→ **Provided passage**
[Start of section]

Most people encounter 'gluten free' advice early in ASD diagnosis, as did we. However when we had tried the gluten free (and casein free) diet at the time our girl was first diagnosed (at age 2), she seemed to crash.

As I've said elsewhere, it turns out that our early attempt at dietary intervention had probably ushered in a new set of problems via dissolved aluminium in the packaged rice milk. Chelation with alpha lipoic acid brought an almost immediate recovery of her swallowing reflex, but the detour was long, and it didn't seem a gluten free diet could be helpful.

However my son's more recent school troubles made trying anything worthwhile. Once again I de-glutened the house.

Immediately our son's focus improved massively at school, and our girl became more alert, switched-on and happy. She began choosing to snuggle up to us on the couch, and to initiate tickling and other non-structured play. This is very new and very unexpected. Not all the surprises that come with autism are bad.

It's the small positives that make this journey bearable. Some children advance to normality while for others a rare piercing look, or choosing to lean against a parent for comfort, are just as powerful.

Meanwhile of course there are the low points... Like trying to help a child learn not to inhale vomit.

Something causes autism.

Monday, November 22, 2010

competition keeps us solo...

When you have to scrap for services the way we do here in Australia, you don't get time to join forces and push for change.

The wait for services is typically six months, sometimes a year. The only way I've acquired services for Milli is to jump the queue with letters spelling out our extreme need. I'm sure others are in extreme need too, but when you're drowning, you're hardly capable of noticing who else is in the water.

[End of section]

→ **Your tasks**
**A.** In the passage about autism and diet, what brought an almost immediate recovery of the girl's swallowing reflex?
**B.** Quote the passage about autism and diet word for word, starting at "Meanwhile of course" and ending at "in the water.".

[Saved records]

[Start of section]

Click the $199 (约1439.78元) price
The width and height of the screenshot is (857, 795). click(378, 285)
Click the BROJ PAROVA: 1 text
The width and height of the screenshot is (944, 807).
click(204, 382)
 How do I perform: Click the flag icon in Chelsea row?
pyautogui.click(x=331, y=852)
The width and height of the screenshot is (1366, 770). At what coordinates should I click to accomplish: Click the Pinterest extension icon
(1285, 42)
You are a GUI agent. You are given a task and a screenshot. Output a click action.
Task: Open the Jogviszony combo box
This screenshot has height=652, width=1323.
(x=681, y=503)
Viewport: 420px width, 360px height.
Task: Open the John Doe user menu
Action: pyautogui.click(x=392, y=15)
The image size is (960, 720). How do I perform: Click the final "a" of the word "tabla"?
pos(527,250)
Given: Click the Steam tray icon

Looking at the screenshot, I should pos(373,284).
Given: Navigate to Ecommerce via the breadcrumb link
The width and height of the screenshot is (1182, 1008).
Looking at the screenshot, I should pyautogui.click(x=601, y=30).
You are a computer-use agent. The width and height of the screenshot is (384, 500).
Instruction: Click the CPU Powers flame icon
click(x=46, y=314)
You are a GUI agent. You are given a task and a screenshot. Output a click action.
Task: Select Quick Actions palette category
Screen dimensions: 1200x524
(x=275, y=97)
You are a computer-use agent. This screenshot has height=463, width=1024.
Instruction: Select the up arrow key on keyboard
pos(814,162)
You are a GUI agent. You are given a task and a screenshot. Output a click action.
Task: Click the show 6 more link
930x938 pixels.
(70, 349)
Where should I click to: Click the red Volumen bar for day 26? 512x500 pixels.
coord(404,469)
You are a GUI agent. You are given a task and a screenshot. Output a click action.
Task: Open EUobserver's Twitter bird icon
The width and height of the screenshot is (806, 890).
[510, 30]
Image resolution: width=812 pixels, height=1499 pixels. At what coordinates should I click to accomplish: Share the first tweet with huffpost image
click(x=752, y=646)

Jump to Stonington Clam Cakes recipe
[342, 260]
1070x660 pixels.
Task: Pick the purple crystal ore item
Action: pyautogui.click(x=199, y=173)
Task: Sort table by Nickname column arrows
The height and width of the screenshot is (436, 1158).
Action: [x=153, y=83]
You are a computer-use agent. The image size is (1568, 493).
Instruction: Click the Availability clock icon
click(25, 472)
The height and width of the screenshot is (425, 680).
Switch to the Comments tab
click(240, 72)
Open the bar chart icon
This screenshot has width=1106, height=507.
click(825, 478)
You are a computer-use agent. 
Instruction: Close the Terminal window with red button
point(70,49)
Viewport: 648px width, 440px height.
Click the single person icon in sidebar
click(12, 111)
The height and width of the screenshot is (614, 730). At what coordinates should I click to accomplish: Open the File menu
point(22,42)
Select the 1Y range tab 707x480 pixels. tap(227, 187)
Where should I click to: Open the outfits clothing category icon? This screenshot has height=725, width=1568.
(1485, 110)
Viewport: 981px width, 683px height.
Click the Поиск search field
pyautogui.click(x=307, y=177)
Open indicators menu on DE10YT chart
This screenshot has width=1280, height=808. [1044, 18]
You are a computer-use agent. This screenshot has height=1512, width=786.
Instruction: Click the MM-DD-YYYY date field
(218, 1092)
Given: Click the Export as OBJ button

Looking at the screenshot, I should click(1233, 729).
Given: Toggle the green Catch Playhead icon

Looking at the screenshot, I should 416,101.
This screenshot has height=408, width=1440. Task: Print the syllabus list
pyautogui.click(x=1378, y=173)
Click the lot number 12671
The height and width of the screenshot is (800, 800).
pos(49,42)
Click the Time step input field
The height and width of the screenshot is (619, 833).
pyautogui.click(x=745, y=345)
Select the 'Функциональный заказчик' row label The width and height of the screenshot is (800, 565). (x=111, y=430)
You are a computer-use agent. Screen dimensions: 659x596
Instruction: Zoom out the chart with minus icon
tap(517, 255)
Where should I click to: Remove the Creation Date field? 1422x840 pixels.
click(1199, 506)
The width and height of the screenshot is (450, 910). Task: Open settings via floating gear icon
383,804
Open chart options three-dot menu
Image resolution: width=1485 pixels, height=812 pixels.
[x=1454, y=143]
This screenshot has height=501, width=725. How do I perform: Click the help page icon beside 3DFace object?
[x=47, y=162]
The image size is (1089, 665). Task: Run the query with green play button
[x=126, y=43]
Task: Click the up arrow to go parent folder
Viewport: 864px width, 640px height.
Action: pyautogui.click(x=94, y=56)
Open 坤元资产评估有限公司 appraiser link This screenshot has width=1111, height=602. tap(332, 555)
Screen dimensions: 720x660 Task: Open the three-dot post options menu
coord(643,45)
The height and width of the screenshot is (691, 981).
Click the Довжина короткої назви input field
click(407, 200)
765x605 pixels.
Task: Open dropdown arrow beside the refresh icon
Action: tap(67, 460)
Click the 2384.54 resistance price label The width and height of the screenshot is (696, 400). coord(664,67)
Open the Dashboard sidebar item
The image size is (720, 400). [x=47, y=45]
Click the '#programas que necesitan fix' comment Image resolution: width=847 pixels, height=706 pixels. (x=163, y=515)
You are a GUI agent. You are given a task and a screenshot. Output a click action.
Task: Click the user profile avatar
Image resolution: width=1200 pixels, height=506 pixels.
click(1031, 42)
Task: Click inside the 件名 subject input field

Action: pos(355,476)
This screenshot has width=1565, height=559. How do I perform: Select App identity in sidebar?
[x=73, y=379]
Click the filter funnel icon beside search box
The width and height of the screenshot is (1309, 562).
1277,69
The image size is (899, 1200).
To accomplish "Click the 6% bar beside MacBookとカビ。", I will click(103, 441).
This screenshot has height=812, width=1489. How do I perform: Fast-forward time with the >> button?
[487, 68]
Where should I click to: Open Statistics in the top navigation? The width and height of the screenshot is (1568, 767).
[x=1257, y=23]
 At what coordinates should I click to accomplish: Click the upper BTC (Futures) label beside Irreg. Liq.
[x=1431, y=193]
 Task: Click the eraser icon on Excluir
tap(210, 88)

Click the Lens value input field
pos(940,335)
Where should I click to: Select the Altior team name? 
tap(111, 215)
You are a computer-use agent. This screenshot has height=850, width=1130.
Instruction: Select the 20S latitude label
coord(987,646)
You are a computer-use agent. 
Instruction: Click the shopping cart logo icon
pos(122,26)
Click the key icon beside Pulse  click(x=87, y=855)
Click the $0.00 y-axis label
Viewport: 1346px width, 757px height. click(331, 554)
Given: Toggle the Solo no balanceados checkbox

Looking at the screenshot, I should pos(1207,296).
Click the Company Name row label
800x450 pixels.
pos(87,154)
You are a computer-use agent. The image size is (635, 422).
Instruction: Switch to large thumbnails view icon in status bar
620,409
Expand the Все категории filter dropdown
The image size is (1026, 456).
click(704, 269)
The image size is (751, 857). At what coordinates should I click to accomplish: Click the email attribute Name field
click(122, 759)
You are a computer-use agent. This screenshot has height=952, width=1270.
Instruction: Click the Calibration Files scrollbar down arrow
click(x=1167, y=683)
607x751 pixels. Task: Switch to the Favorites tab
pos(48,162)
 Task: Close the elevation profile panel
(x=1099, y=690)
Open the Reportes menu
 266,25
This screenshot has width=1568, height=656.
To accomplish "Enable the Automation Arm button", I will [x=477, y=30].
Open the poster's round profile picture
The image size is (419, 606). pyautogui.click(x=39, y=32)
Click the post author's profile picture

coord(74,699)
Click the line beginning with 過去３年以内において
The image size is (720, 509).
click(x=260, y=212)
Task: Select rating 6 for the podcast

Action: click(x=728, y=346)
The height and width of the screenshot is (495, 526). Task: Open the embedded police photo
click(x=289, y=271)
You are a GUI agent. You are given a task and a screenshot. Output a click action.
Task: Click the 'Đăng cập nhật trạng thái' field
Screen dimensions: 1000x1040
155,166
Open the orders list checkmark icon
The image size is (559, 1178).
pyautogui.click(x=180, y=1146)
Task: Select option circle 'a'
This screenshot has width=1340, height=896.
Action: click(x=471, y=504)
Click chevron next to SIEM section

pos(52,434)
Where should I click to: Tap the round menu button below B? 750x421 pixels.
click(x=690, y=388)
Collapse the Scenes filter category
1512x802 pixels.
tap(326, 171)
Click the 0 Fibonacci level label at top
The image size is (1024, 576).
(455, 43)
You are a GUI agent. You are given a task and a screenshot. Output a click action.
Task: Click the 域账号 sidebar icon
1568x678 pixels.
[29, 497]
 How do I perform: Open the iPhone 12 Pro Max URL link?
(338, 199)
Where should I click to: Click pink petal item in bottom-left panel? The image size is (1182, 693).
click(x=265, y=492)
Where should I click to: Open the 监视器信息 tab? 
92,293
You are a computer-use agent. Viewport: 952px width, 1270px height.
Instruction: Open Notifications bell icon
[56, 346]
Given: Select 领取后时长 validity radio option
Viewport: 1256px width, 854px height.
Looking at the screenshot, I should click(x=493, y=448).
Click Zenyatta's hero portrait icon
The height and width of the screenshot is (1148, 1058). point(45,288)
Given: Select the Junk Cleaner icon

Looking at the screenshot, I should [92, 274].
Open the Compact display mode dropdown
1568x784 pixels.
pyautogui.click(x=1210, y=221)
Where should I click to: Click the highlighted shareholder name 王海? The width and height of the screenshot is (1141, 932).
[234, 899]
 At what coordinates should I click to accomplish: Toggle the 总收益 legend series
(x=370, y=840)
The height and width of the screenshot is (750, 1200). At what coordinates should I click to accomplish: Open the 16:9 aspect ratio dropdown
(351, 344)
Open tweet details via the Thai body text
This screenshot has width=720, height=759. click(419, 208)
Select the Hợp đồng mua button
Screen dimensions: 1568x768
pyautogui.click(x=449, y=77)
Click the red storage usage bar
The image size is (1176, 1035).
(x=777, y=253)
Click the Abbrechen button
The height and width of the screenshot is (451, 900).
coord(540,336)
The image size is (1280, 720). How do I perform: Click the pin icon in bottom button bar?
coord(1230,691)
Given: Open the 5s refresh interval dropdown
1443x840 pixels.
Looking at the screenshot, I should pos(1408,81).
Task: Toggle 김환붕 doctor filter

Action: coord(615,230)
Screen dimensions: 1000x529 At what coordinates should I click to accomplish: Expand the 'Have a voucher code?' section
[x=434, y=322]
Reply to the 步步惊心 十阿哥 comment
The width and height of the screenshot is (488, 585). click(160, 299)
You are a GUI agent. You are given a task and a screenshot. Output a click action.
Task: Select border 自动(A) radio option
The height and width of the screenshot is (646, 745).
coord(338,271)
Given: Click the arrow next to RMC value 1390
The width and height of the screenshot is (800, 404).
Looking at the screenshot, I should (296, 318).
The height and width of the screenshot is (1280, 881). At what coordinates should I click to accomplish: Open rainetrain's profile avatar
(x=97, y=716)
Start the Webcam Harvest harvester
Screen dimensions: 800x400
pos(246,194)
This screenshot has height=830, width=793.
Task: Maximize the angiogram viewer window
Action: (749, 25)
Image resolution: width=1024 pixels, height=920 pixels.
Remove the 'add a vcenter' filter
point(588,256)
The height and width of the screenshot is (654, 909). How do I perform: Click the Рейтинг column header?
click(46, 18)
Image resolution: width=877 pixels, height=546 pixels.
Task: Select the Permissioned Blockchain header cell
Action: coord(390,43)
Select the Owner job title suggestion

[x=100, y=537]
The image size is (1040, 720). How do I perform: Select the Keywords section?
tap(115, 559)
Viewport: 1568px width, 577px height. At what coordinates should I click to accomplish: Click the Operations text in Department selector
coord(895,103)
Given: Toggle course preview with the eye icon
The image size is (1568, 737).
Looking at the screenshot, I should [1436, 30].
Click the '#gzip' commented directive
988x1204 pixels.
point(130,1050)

[End of section]

→ **Solved tasks**
**A.** Chelation with alpha lipoic acid.

**B.**
Meanwhile of course there are the low points... Like trying to help a child learn not to inhale vomit.

Something causes autism.

Monday, November 22, 2010

competition keeps us solo...

When you have to scrap for services the way we do here in Australia, you don't get time to join forces and push for change.

The wait for services is typically six months, sometimes a year. The only way I've acquired services for Milli is to jump the queue with letters spelling out our extreme need. I'm sure others are in extreme need too, but when you're drowning, you're hardly capable of noticing who else is in the water.